#### [MATERIAL FOR THIS TASK]
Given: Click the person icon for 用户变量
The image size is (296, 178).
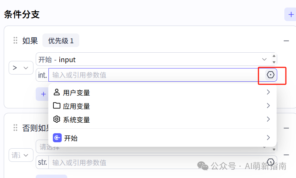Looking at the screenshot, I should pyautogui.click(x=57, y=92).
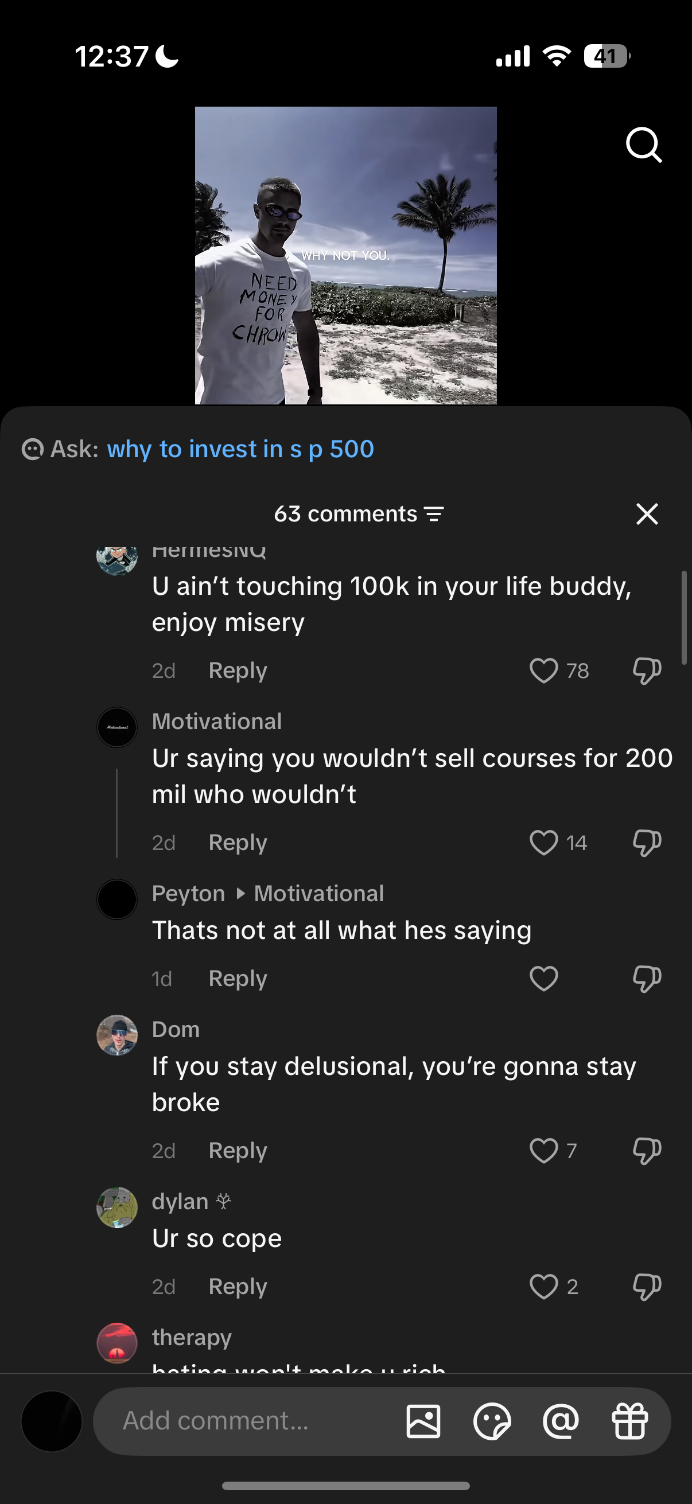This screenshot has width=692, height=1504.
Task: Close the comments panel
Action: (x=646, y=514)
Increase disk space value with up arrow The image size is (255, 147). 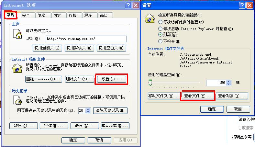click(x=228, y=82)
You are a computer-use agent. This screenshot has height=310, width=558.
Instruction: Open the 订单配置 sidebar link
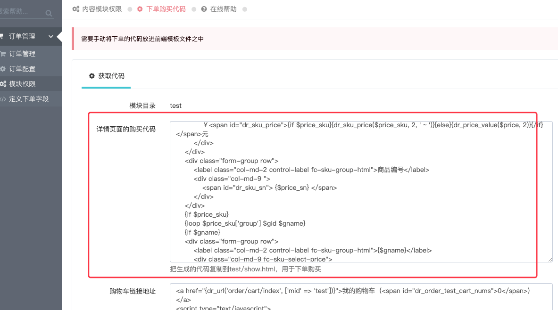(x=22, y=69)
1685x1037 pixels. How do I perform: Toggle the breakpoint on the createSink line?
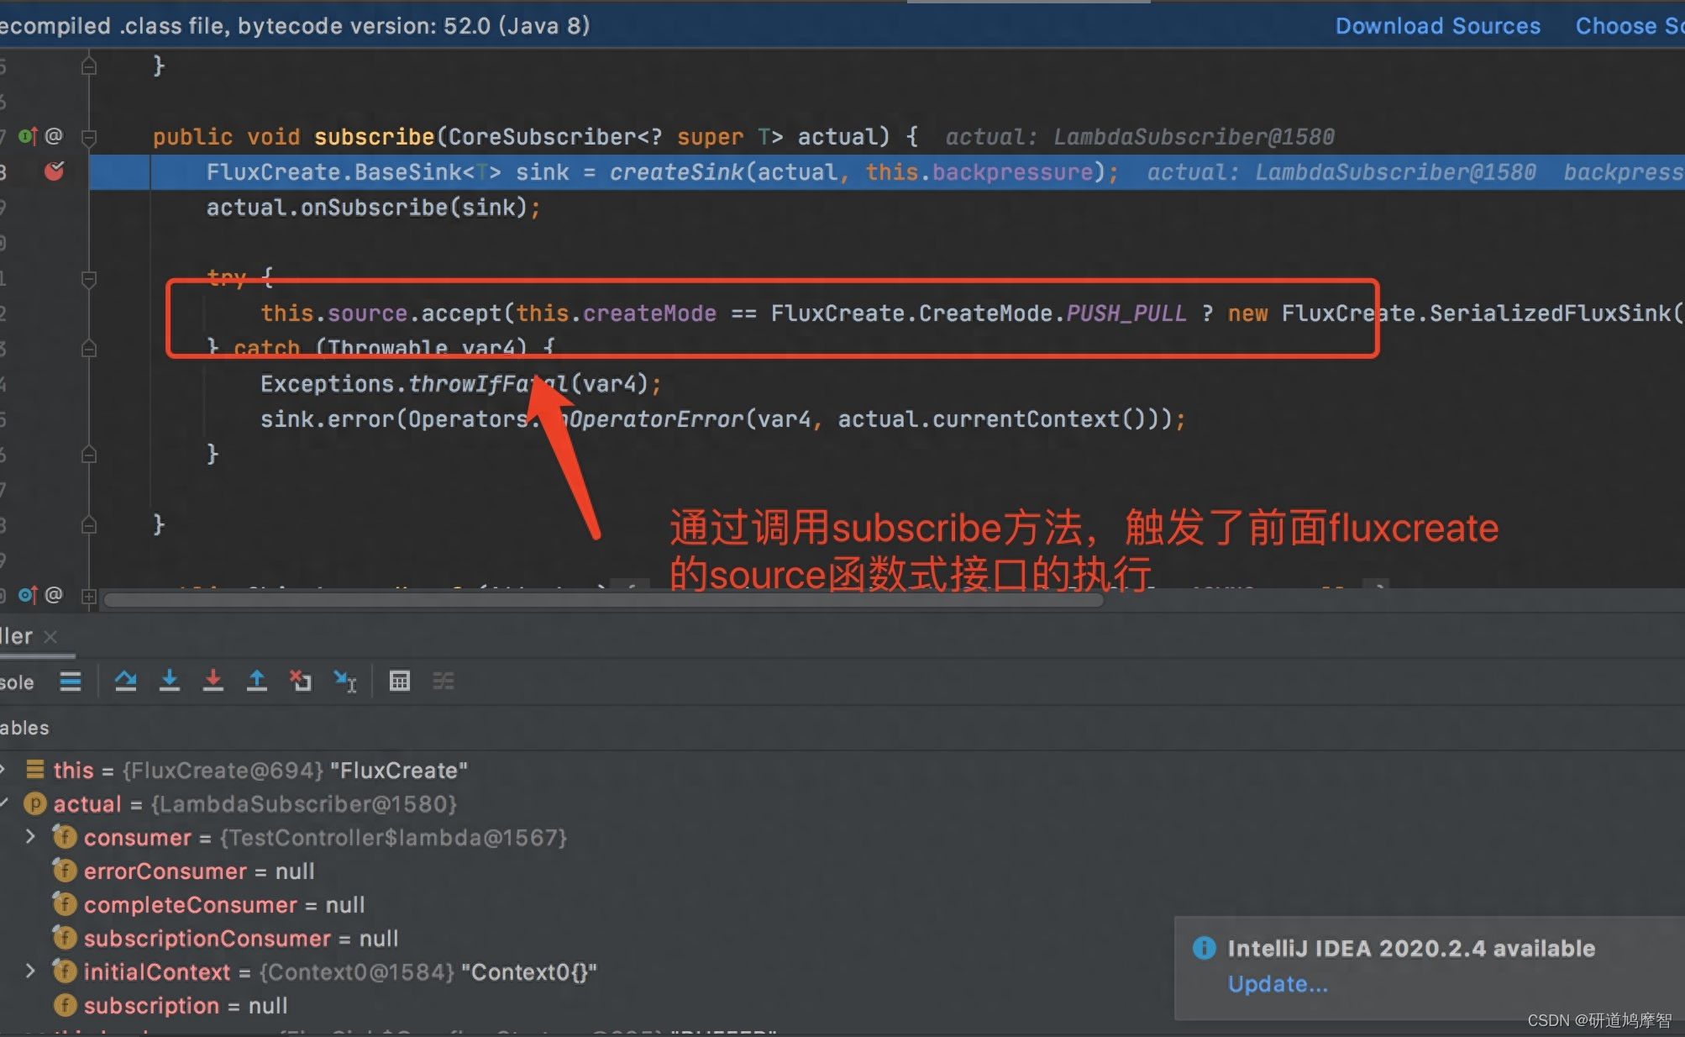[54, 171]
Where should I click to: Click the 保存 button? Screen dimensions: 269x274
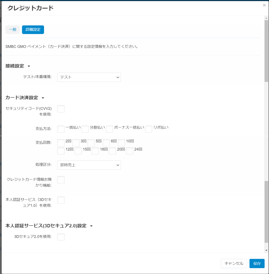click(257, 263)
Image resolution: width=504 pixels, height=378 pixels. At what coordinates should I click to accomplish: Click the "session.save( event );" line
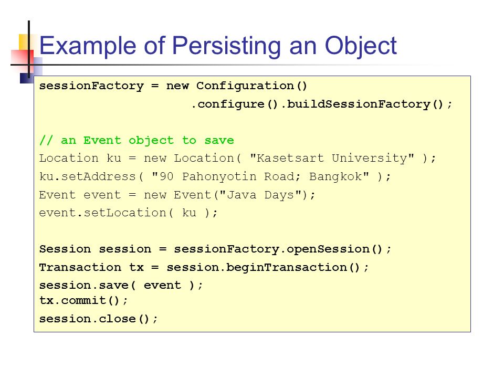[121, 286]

* * *

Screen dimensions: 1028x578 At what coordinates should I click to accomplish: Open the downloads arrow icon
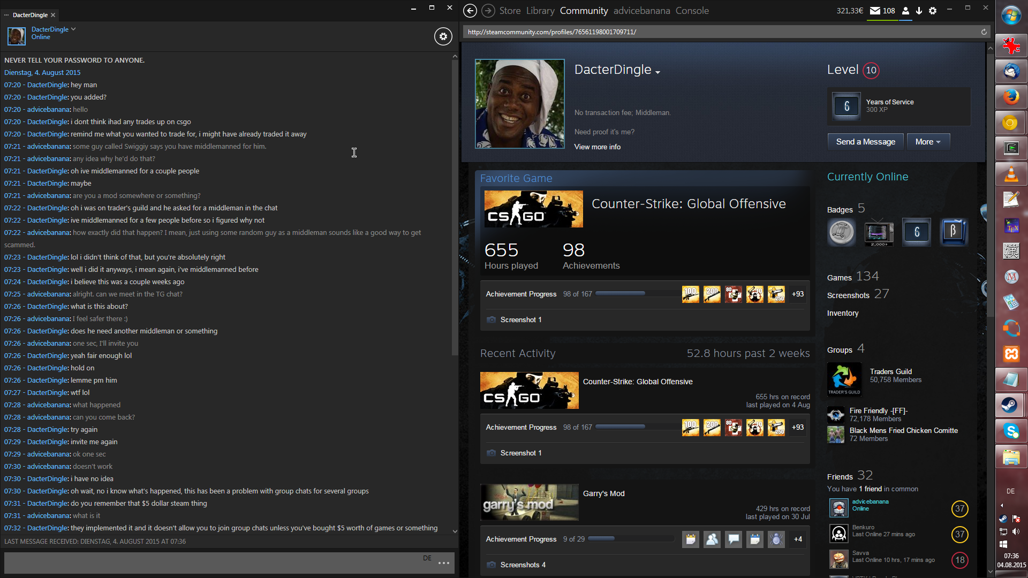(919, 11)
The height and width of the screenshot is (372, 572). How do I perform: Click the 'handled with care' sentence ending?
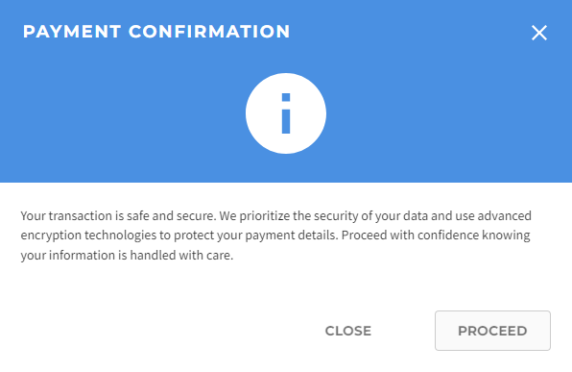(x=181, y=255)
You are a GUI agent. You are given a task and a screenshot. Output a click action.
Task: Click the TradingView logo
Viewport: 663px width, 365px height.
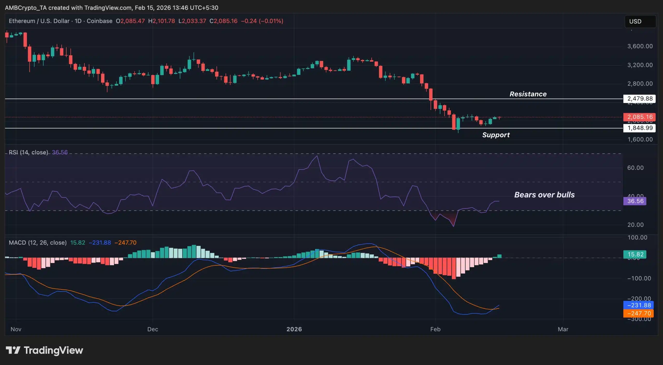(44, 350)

...

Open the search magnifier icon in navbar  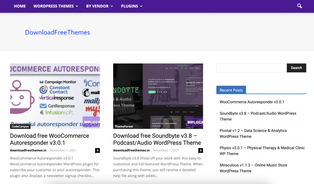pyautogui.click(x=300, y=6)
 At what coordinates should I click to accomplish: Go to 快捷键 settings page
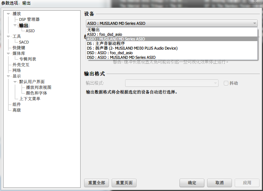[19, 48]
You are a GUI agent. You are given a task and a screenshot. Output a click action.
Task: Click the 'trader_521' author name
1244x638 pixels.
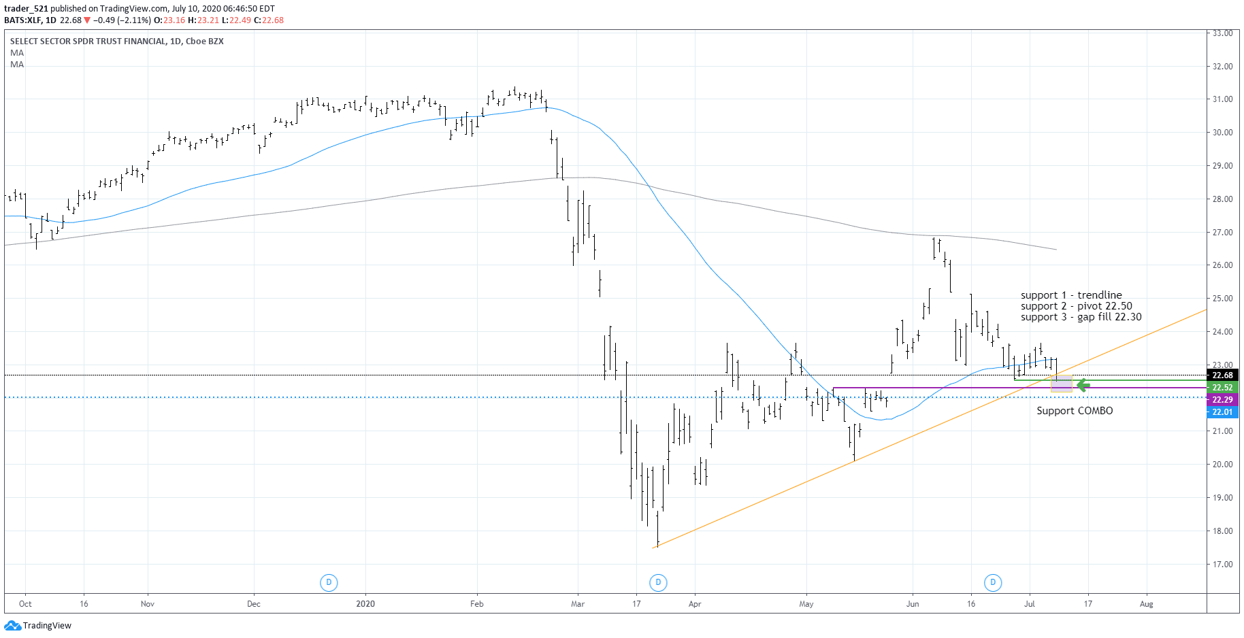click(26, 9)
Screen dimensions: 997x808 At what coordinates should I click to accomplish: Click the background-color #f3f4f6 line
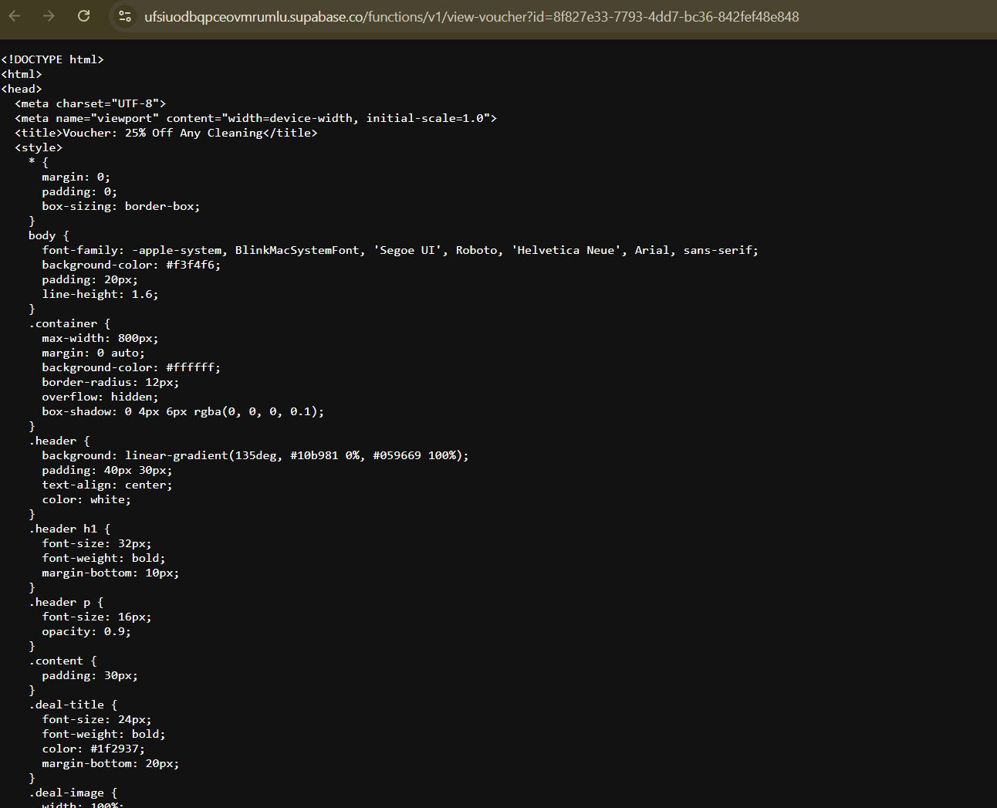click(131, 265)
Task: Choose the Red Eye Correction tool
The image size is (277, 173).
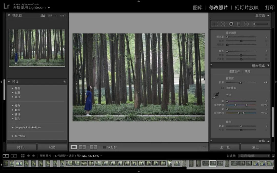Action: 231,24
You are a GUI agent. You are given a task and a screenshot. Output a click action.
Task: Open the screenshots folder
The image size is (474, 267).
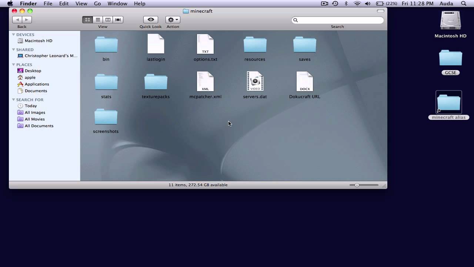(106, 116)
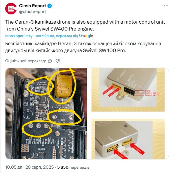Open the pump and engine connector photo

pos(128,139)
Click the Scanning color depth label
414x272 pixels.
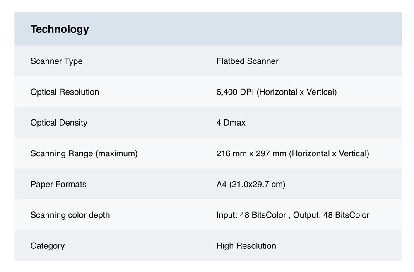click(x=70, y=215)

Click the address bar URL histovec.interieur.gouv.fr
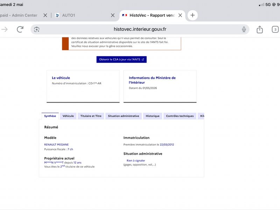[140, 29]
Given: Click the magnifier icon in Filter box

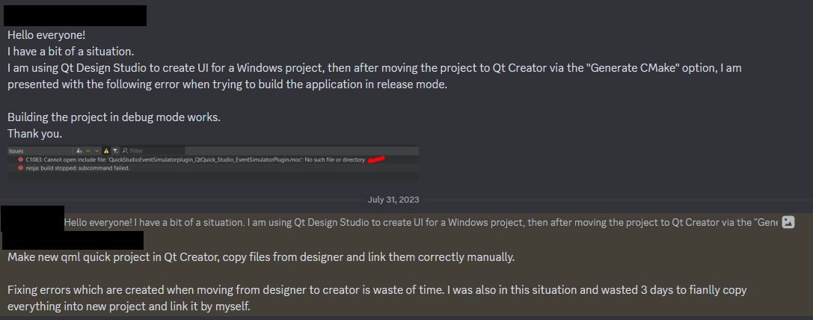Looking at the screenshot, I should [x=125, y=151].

#### [EXERCISE PROMPT]
In the records starting at the line containing "Click the Scanning color depth label" and ending at the line containing "Looking at the screenshot, I should [x=125, y=151].", swap "magnifier" for "magnifying glass". Give back only those lines, with the pictures left out.

#### [SOLUTION TO THE EXERCISE]
Click the Scanning color depth label
414x272 pixels.
click(x=70, y=215)

Click the address bar URL histovec.interieur.gouv.fr
[140, 29]
Given: Click the magnifying glass icon in Filter box

Looking at the screenshot, I should [x=125, y=151].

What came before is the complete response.